A highly critical hacking technique has been uncovered and is affecting some Bluetooth devices. By exploiting this new vulnerability an unauthenticated, remote hacker which in physical proximity of targeted devices could easily intercept, monitor or manipulate the traffic they exchange.
CVE-2018-5383 is the code of this new vulnerability and it relays on two Bluetooth features—Bluetooth low energy (LE) implementations of Secure Connections Pairing, and BR/EDR implementations of Secure Simple Pairing in device firmware; it affects firmware or operating system software drivers from some major vendors including Apple, Broadcom, Intel, Qualcomm, Google, Android, and Linux.
This is how the hack works:
Researchers discovered that the Bluetooth specification does not mandate devices supporting the two features (LE, BR/ERD) to validate the public encryption key received over-the-air during secure pairing.
With this features being optional, some vendors’ do not sufficiently validate the parameters used to generate public keys during the Diffie-Hellman key exchange.
Companies and individual people must take certain precautions against this growing phenomenon of cyber attacks; for that they should implement at least a cybersecurity solution, like an antivirus, to protect their systems. Necessary things like regularly updating operating systems, using antivirus for Windows or antivirus for Mac depending on which OS your device is using. Companies must also hire professional cybersecurity firms to do regular checkups to their internal network a couple of times per year. These checkups must always include a penetration test and various ethical hacking test.
If a hacker is within the range of targeted devices during the pairing process, he can launch a man-in-the-middle attack to obtain the cryptographic key used by the device; after stealing the cryptographic key he can retrieve data, and inject malware.
CERT/CC also released a security alert, which includes additional technical details about the Bluetooth vulnerability and attack method.
According to the CERT/CC, Bluetooth makes use of a device pairing mechanism based on elliptic-curve Diffie-Hellman (ECDH) key exchange to allow encrypted communication between devices.

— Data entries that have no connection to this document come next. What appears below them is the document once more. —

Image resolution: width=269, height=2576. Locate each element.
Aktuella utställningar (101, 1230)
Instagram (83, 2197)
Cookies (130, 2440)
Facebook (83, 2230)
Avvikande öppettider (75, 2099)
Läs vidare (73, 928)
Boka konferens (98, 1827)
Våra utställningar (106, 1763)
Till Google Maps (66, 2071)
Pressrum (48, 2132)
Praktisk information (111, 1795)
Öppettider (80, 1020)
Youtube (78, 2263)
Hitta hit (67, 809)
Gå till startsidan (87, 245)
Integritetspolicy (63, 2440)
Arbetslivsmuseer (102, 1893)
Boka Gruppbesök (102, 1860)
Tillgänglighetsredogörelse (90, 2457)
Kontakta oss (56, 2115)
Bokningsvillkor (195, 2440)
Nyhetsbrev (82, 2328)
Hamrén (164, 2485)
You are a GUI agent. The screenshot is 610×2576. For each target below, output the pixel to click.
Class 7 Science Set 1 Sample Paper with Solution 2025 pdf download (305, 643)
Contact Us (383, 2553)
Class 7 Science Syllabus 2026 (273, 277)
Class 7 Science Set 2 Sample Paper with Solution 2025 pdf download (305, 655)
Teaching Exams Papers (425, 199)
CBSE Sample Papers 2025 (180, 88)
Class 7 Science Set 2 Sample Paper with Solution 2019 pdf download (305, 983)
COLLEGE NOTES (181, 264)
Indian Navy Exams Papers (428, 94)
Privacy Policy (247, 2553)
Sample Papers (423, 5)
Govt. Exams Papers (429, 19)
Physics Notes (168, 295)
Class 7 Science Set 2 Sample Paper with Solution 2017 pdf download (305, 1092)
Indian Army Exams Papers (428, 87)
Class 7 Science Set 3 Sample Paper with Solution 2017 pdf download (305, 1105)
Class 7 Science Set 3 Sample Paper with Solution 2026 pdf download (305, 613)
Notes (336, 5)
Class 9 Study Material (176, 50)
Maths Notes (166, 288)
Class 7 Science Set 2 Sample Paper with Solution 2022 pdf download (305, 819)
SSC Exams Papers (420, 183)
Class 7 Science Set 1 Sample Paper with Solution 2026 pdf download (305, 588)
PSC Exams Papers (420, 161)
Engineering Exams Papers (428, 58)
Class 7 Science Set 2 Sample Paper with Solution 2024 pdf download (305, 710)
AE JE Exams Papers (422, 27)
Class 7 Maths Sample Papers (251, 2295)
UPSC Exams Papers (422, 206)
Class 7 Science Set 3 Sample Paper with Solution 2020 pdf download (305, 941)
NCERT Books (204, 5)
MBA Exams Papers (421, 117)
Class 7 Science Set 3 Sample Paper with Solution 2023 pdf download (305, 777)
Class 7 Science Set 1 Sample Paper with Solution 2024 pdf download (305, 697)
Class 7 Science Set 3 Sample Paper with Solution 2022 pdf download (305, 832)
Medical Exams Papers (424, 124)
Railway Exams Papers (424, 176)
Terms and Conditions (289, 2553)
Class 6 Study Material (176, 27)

This is how you stay safe and secured:
In order to eradicate this vulnerability, the Bluetooth SIG now requires products to validate public keys received as part of public key-based security procedures.
For everything to remain safe and secured patches are needed in both firmware and operating system software drivers; this patches will soon be available from vendors and developers of the affected products, and they are needed to be installed as soon as possible.
Apple and Intel have already released patches for this security vulnerability. Apple fixed the bug with the release of macOS High Sierra 10.13.5, iOS 11.4, watchOS 4.3.1, and tvOS 11.4.
Intel released its patches for the Dual Band Wireless-AC, Tri-Band Wireless-AC, and Wireless-AC product families.
Broadcom also claims to have already made fixes available to its OEM customers, and now they are responsible for providing patches to the end-users.
Remember that every device has a significant value that must be protected by at least cybersecurity solution like an antivirus. Depending on which OS your device is running, install an antivirus for Windows or antivirus for Mac for total protection. Companies must take an extra step and hire a professional cybersecurity firm that will run various cybersecurity tests on your company’s network to implement only the best possible cybersecurity solution. Always opt for a package that includes at least a penetration test and ethical hacking test. For companies that exist 100% online, we recommend the using of cyber-secured web hosting services.